Objectif de l'exercice: Recopiez sans aucune modification le passage de l'extrait sur la crise dans les soins de santé qui va de « Concernant les manquements » à « et mal réfléchi. », ces mots inclus.

Bien que nous ne fussions pas prêts (décideurs politiques, gestionnaires d’institutions et travailleurs de terrain) à faire face à cette crise, nous avons, en quinze jours de temps, réorganisé toutes nos institutions grâce à la volonté et l’expérience des travailleurs.

Aujourd’hui, après deux mois de travail intense en première ligne, nous sommes en colère. En colère car le gouvernement n’a pas fait face aux nécessités vitales du personnel des institutions de soins (pénurie d’équipements de protection, de tests de dépistages et insuffisance de mesures générales fortes de prévention sanitaire). En colère car la seule solution que le gouvernement nous propose pour la suite de la crise, c’est celle d’un système de réquisition du personnel soignant sous certificat médical imposé par la Ministre de la Santé Maggie De Block. En colère parce qu’elle se permet de brader la profession d’infirmière en permettant que d’autres travailleurs d’institutions de soins puissent effectuer des actes infirmiers. En colère car ce ne sont pas des « merci pour votre sacrifice » que nous voulons du gouvernement, mais des moyens financiers, du matériel de protection de qualité et en suffisance ainsi que des effectifs supplémentaires pour que nous ne devions, précisément, pas nous sacrifier.

Pour nous, la priorité du gouvernement aurait être plutôt de réquisitionner immédiatement l’ensemble du matériel existant ainsi que les entreprises capables d’en produire. Ensuite, et afin de pouvoir suivre les recommandations de l’OMS sur le testing massif des prestataires des soins de santé et de la population, il aurait fallu élargir directement à l’ensemble des laboratoires agréés la compétence d’effectuer ces tests. Cela aurait été la seule manière d’atteindre une capacité de testing suffisante pour aider à diminuer radicalement l’ampleur de la crise. C’est une erreur grave dans le chef de notre gouvernement.

Concernant les manquements du gouvernement en matière de prévention, il est clair aujourd’hui que le choix a été fait de maintenir la pleine activité économique, alors que l’épidémie faisait déjà de nombreuses victimes en Europe. Nous constatons que ce choix a été réitéré avec les mesures prévues pour le déconfinement, où l’économique prime à nouveau sur le reste.

Ce dernier choix constitue une des grandes inquiétudes pour le personnel en première ligne. Quand on sait que rien n’est prévu pour soutenir l’activité dans les soins de santé en cas de deuxième vague, voire de troisième vague. Les équipes en première ligne sont fatiguées et ne pourront pas supporter les conséquences d’un déconfinement précipité et mal réfléchi.

Données à examiner:

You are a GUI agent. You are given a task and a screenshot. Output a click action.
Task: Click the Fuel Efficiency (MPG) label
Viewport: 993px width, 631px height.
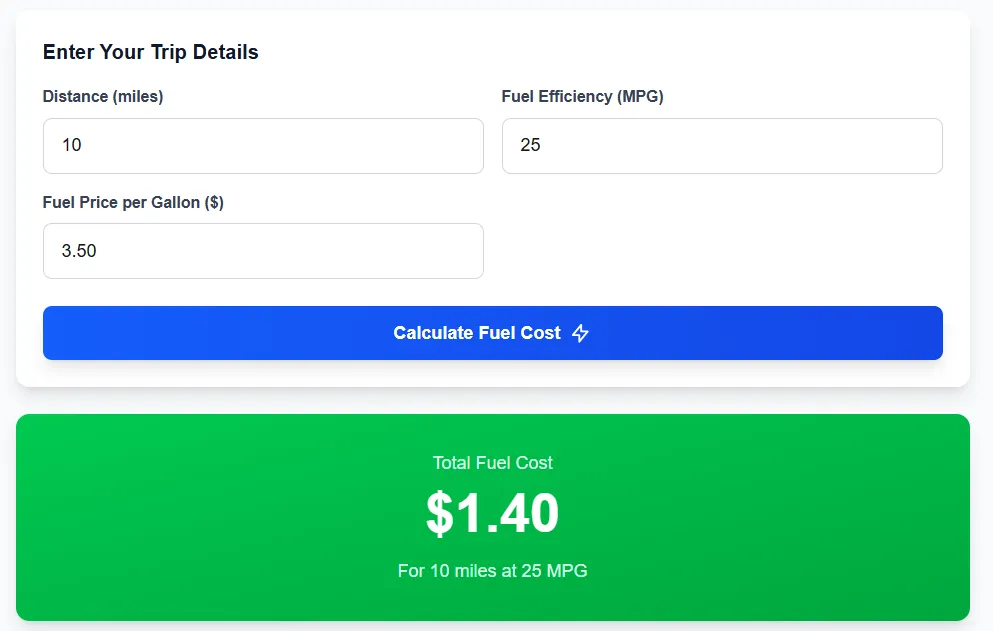(581, 96)
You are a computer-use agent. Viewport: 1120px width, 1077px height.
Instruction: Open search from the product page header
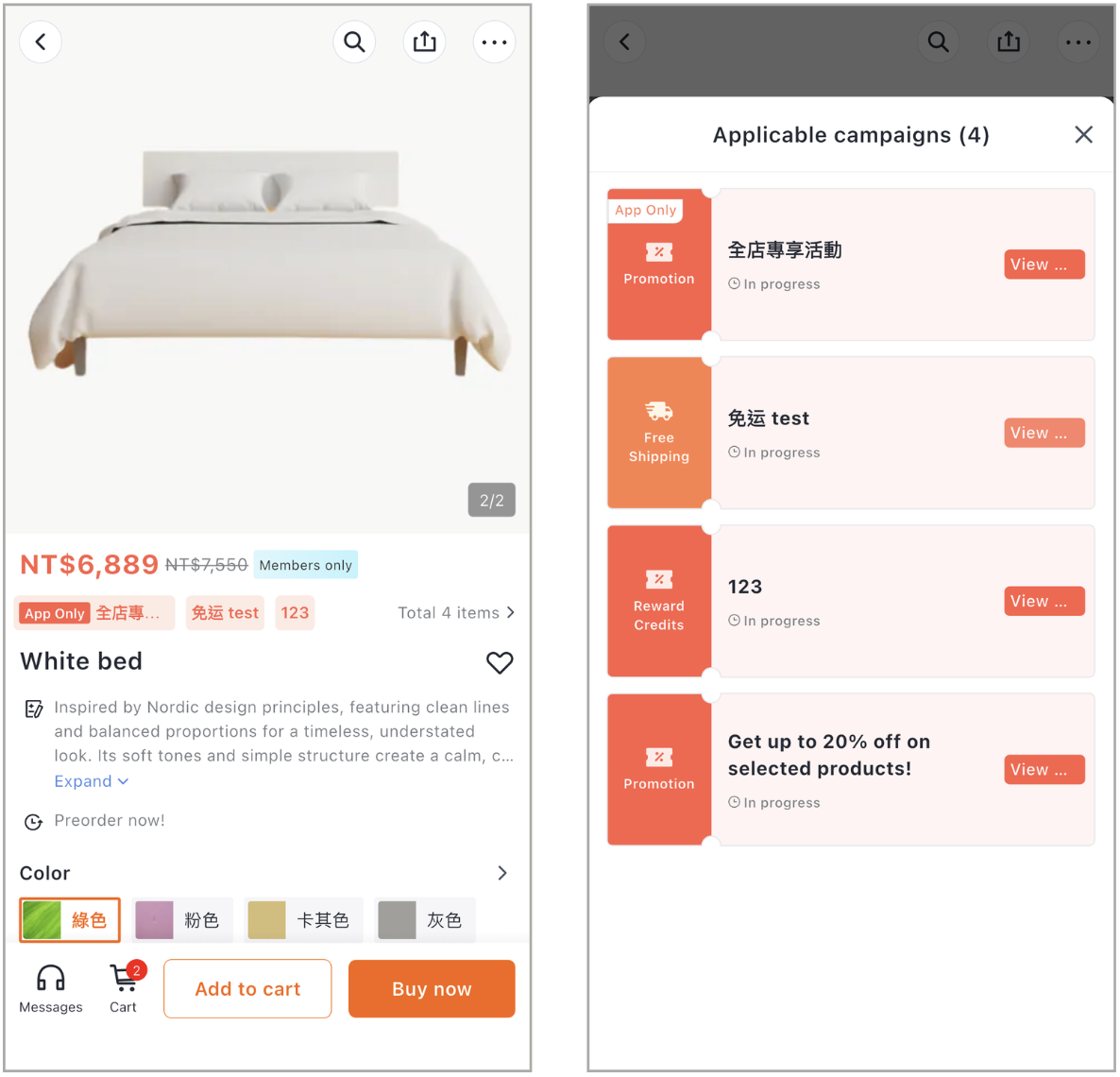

Réponse à fournir:
Concernant les manquements du gouvernement en matière de prévention, il est clair aujourd’hui que le choix a été fait de maintenir la pleine activité économique, alors que l’épidémie faisait déjà de nombreuses victimes en Europe. Nous constatons que ce choix a été réitéré avec les mesures prévues pour le déconfinement, où l’économique prime à nouveau sur le reste.

Ce dernier choix constitue une des grandes inquiétudes pour le personnel en première ligne. Quand on sait que rien n’est prévu pour soutenir l’activité dans les soins de santé en cas de deuxième vague, voire de troisième vague. Les équipes en première ligne sont fatiguées et ne pourront pas supporter les conséquences d’un déconfinement précipité et mal réfléchi.